TO DO
(A) Could you recast the entries, from their first line up to and including the line with "I will coord(18,348).", as a JSON list of strings with one string per line and blank lines omitted?
(B) Can you continue the help page on building Toolforge container images from where it stops?

TEXT BLOCK
★ ★ ★ ★
Help:Toolforge/Building container images

Toolforge tools can use the Toolforge Build Service to build a container image that includes the tool code and any dependencies it might require. The container image can then be ran as a web service or as a job on the Kubernetes cluster. Using build service built images allows for higher flexibility and performance than the previous-generation, per-language images made possible.

Behind the scenes, the build service uses the Cloud Native Buildpacks standard. Buildpacks allow you to generate a container image without having to add extra scripts or Dockerfiles. The goal of the Build Service is to make the process for deploying code to Toolforge easier and more flexible, by adopting a standard that is documented and maintained by a wider community (Buildpacks are a Cloud Native Computing Foundation -supported initiative).

Overview

The build service currently supports:

Building and running any application that is using a single supported language or runtime
- Compared to the current images, this enables you to use more languages than the ones supported by our custom container images
- Compared to the current images, Python apps are no longer tied to uWSGI and you can now use modern ASGI-based frameworks like FastAPI
- Compared to the current images, you can use newer versions of the base languages (ex. python 3.12, see Specifying a Python runtime), and benefit when newer versions are added upstream.
Running that application as a web service or as a job
Pulling the same image locally that is going to run in Toolforge
Compiling static frontend assets at build time with Node.js. This allows for projects like Flask + Vue, PHP + React, etc.
Installing OS-level packages, as long as they are included with Ubuntu 22.04 (see Installing Apt packages)

Roadmap

Some of the major planned features include:

Push to deploy (task T341065, task T334587)
Full streamlined storage support

See also the current limitations section for more details and other changes with the current process.

Quickstart

Prerequisites

If you don't have a tool account yet, you need to create or join one. Detailed instructions are available at Help:Toolforge/Quickstart.

Your tool's code must be accessible in a public Git repository, any public Git repository will work (Gerrit, GitLab, ...). You can setup one for free for your tool from the Toolforge admin console.

Procfile

You will need to create a Procfile to configure which commands to run to start your app.

The Procfile is always a simple text file that is named Procfile without a file extension. For example, Procfile.txt is not valid. The Procfile must live in your app’s root directory. It does not function if placed anywhere else.

The Toolforge webservice manager uses the web process type, and for jobs you can use whatever process type you want.

Note that every process type in the Procfile will become an executable command in the container, so don’t use the name of a real command for the process type, otherwise there will be a collision. For instance, a process type to run celery should not be called celery itself, but rather something like run-celery.
★ ★ ★ ★
SUPPLIED RECORDS
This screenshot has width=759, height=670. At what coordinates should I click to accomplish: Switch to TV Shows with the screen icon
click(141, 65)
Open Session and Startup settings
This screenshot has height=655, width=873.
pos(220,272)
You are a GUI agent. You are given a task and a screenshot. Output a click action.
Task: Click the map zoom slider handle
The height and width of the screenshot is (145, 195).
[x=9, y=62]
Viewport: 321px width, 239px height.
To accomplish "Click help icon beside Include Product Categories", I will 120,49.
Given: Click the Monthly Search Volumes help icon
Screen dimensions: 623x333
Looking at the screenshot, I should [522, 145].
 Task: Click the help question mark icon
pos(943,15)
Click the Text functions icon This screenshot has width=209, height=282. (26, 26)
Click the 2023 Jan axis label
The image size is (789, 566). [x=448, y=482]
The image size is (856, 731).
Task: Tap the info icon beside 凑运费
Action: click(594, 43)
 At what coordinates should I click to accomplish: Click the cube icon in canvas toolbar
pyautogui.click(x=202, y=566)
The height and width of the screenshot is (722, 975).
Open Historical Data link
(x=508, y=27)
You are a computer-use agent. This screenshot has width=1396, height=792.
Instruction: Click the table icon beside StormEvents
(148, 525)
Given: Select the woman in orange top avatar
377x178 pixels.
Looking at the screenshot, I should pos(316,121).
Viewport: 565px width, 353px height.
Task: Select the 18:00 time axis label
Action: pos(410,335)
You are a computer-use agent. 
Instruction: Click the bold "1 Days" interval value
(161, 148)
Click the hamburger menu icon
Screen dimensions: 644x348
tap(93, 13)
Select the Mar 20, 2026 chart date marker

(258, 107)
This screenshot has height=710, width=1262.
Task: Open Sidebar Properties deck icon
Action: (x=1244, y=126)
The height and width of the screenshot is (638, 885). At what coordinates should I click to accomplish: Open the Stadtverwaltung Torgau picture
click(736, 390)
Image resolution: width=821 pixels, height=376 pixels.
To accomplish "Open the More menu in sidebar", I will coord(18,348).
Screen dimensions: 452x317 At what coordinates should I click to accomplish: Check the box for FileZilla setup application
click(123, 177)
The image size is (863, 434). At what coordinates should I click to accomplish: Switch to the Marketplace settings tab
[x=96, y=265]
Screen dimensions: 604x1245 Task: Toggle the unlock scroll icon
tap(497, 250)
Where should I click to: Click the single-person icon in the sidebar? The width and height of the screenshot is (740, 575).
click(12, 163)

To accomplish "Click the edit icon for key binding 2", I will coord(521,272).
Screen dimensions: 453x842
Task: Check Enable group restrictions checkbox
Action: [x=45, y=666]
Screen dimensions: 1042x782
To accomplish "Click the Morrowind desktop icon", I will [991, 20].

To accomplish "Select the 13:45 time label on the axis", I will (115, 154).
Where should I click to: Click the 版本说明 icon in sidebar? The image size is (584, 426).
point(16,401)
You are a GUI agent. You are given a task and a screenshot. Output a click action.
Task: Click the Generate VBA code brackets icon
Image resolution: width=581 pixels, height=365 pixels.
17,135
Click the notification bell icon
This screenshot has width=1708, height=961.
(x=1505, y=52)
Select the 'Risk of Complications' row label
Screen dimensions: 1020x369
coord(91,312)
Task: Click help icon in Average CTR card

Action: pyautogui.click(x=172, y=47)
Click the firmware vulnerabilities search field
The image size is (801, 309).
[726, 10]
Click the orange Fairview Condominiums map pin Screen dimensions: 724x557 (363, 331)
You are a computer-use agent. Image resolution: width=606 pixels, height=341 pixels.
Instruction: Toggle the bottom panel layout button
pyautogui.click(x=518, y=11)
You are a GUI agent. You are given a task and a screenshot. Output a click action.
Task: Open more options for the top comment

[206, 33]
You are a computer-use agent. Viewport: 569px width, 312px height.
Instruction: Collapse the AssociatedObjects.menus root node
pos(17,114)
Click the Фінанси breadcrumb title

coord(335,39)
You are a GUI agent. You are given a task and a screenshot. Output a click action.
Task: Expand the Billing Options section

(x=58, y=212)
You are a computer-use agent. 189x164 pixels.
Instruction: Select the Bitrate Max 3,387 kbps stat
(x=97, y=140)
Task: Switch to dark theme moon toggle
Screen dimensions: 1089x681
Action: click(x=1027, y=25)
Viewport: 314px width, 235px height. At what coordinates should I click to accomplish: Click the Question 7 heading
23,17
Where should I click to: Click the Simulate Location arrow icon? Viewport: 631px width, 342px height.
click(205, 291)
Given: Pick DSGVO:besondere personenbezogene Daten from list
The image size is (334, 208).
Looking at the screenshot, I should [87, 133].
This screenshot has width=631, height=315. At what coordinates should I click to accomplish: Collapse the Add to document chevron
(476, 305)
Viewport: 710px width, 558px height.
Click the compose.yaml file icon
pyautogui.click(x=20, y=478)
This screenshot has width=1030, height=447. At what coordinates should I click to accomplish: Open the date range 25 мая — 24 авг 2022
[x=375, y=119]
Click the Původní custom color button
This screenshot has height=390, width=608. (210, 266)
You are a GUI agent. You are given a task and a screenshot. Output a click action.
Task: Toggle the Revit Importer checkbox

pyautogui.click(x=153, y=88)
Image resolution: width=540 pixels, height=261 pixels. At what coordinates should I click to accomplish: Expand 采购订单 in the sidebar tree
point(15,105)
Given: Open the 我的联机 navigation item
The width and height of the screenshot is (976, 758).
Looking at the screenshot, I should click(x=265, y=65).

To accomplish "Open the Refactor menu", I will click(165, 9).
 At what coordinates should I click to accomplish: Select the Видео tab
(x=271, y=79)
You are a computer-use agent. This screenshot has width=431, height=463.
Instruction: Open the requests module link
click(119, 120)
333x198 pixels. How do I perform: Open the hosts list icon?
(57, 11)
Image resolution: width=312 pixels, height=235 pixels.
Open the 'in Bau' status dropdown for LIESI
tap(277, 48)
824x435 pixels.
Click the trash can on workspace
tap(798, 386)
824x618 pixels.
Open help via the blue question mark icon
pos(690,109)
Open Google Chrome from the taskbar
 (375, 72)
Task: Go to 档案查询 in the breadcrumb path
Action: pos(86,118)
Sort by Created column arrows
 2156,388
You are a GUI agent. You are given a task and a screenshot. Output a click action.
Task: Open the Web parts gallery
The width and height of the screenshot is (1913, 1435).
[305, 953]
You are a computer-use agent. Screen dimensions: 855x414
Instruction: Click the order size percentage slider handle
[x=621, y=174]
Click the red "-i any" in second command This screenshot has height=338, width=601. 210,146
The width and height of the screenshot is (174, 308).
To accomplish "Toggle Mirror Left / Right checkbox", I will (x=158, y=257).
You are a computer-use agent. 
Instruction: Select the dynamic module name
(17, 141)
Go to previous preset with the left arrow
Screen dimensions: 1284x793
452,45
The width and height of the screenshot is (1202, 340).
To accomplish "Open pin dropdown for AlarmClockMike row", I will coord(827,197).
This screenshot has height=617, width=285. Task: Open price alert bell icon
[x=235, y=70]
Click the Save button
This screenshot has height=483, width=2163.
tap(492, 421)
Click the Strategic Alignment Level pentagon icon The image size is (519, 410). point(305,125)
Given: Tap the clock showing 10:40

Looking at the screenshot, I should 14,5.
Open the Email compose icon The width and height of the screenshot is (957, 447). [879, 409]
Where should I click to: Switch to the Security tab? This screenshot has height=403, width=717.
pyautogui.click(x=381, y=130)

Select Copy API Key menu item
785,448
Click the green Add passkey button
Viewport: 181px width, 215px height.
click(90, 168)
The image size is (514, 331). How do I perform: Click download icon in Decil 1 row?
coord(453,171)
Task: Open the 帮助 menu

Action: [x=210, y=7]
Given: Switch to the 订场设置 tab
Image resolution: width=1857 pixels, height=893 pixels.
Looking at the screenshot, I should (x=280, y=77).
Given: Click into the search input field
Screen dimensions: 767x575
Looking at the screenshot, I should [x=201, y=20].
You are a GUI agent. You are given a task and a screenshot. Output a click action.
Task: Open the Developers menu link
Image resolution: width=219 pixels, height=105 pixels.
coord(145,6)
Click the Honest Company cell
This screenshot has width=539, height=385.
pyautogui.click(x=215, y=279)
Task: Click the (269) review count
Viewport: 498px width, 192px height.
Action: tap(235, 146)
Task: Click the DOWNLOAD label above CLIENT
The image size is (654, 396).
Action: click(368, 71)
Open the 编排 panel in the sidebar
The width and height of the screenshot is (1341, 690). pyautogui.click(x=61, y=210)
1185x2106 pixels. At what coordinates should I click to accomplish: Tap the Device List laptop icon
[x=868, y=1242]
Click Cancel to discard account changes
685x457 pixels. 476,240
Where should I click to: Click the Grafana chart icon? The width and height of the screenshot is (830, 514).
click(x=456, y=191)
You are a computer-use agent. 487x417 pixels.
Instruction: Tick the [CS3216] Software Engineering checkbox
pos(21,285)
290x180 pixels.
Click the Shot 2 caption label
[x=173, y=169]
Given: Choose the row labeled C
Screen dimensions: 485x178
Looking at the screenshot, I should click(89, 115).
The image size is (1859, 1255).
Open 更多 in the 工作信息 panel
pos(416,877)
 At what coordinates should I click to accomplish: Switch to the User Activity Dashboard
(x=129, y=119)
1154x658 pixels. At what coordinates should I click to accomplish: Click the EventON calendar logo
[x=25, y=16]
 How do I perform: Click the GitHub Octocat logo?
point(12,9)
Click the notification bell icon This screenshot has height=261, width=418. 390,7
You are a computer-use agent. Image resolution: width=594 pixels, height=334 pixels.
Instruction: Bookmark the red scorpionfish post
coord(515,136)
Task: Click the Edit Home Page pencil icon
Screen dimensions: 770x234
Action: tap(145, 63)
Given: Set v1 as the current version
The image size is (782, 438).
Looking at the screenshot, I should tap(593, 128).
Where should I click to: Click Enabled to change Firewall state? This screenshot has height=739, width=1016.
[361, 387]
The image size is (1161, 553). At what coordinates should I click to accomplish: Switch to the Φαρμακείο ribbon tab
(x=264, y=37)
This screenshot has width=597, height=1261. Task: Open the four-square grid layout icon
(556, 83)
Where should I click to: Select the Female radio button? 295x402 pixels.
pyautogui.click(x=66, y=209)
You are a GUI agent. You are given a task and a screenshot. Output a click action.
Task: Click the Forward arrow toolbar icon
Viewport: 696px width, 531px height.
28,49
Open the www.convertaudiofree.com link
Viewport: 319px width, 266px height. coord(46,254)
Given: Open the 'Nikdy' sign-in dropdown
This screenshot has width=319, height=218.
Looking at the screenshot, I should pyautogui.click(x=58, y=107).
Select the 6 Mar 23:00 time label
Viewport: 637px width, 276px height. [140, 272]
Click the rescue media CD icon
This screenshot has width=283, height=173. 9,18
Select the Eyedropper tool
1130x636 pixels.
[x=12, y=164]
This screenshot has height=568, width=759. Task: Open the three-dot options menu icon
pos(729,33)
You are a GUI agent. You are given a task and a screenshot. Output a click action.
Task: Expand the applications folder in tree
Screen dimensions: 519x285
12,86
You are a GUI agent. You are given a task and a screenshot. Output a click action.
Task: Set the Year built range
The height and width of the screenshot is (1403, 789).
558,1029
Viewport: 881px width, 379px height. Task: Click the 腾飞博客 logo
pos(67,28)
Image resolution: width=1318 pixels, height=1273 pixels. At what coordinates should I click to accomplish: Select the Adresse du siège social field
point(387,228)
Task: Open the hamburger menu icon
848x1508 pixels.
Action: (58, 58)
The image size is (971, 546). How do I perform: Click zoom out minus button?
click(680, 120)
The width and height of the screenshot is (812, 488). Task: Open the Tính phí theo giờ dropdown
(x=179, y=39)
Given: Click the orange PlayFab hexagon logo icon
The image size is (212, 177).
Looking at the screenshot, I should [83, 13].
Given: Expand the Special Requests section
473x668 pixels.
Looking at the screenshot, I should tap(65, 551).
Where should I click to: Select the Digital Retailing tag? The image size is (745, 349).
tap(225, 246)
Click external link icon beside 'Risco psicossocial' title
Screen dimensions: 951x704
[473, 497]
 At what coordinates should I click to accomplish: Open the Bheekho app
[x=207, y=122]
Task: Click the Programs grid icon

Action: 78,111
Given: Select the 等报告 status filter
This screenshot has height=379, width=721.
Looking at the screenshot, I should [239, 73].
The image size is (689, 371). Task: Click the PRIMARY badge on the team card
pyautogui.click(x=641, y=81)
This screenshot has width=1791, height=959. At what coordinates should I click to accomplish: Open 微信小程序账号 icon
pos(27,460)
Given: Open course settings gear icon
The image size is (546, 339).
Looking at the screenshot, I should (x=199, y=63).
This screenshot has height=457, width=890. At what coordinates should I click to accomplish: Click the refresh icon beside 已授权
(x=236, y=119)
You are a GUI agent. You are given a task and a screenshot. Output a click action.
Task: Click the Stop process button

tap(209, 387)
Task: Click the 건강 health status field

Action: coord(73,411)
★ ★ ★ ★
ANSWERS BELOW
(A)
[
  "This screenshot has width=759, height=670. At what coordinates should I click to accomplish: Switch to TV Shows with the screen icon",
  "click(141, 65)",
  "Open Session and Startup settings",
  "This screenshot has height=655, width=873.",
  "pos(220,272)",
  "You are a GUI agent. You are given a task and a screenshot. Output a click action.",
  "Task: Click the map zoom slider handle",
  "The height and width of the screenshot is (145, 195).",
  "[x=9, y=62]",
  "Viewport: 321px width, 239px height.",
  "To accomplish \"Click help icon beside Include Product Categories\", I will 120,49.",
  "Given: Click the Monthly Search Volumes help icon",
  "Screen dimensions: 623x333",
  "Looking at the screenshot, I should [522, 145].",
  " Task: Click the help question mark icon",
  "pos(943,15)",
  "Click the Text functions icon This screenshot has width=209, height=282. (26, 26)",
  "Click the 2023 Jan axis label",
  "The image size is (789, 566). [x=448, y=482]",
  "The image size is (856, 731).",
  "Task: Tap the info icon beside 凑运费",
  "Action: click(594, 43)",
  " At what coordinates should I click to accomplish: Click the cube icon in canvas toolbar",
  "pyautogui.click(x=202, y=566)",
  "The height and width of the screenshot is (722, 975).",
  "Open Historical Data link",
  "(x=508, y=27)",
  "You are a computer-use agent. This screenshot has width=1396, height=792.",
  "Instruction: Click the table icon beside StormEvents",
  "(148, 525)",
  "Given: Select the woman in orange top avatar",
  "377x178 pixels.",
  "Looking at the screenshot, I should pos(316,121).",
  "Viewport: 565px width, 353px height.",
  "Task: Select the 18:00 time axis label",
  "Action: pos(410,335)",
  "You are a computer-use agent. ",
  "Instruction: Click the bold \"1 Days\" interval value",
  "(161, 148)",
  "Click the hamburger menu icon",
  "Screen dimensions: 644x348",
  "tap(93, 13)",
  "Select the Mar 20, 2026 chart date marker",
  "(258, 107)",
  "This screenshot has height=710, width=1262.",
  "Task: Open Sidebar Properties deck icon",
  "Action: (x=1244, y=126)",
  "The height and width of the screenshot is (638, 885). At what coordinates should I click to accomplish: Open the Stadtverwaltung Torgau picture",
  "click(736, 390)",
  "Image resolution: width=821 pixels, height=376 pixels.",
  "To accomplish \"Open the More menu in sidebar\", I will coord(18,348)."
]

(B)
Example: Python web service

For example, the Procfile for a Python application using Gunicorn (which needs to be installed via requirements.txt) might be this:

web: gunicorn --bind 0.0.0.0 --workers 4 app:app
hardcodedmigrate: python -m app.django migrate
migrate: ./migrate.sh

The first entry (web), will be the one used for webservices if you start it as a webservice (NOTE: no matter it's name, currently is the first one found).

The other entries will be used for jobs, where you can have as many entries as you need for each different job you want to run, with the following behavior (see task T356016 for details):

hardcodedmigrate will not allow any extra arguments to be passed at run time, as the arguments are already defined in the procfile entry.
migrate will allow passing arguments as it has none defined. You can use a wrapper script if you want to hardcode some of the arguments only, or more complex behavior.

Note that there are some differences with the usual runtime environment, see the Known current limitations section for details.

Testing locally (optional)

To test if your application will build correctly, you can check on your local computer using pack. You should be able to build the image and start it, and it should listen on port 8000.

$ pack build --builder tools-harbor.wmcloud.org/toolforge/heroku-builder:22 myimage
$ docker run -e PORT=8000 -p 8000:8000 --rm --entrypoint web myimage
# navigate to http://127.0.0.1:8000 to check that it works

If pack is not available for your operating system, you can run it via Docker itself. Note that this is fairly dangerous, as it requires passing the Docker control socket into the container itself, effectively handing the pack container full control over your Docker daemon:

$ docker run -u root -v /var/run/docker.sock:/var/run/docker.sock -v "$PWD":/workspace -w /workspace buildpacksio/pack build --builder tools-harbor.wmcloud.org/toolforge/heroku-builder:22 myimage

If you're using Node.js in addition to another language, you need to manually specify the buildpacks to use. For example, with PHP and Node.js:

$ pack build --builder tools-harbor.wmcloud.org/toolforge/heroku-builder:22 --buildpack heroku/nodejs --buildpack heroku/php myimage

It is currently not possible to install additional Apt packages or locales because the upstream versions are currently incompatible with the cloud native builder image.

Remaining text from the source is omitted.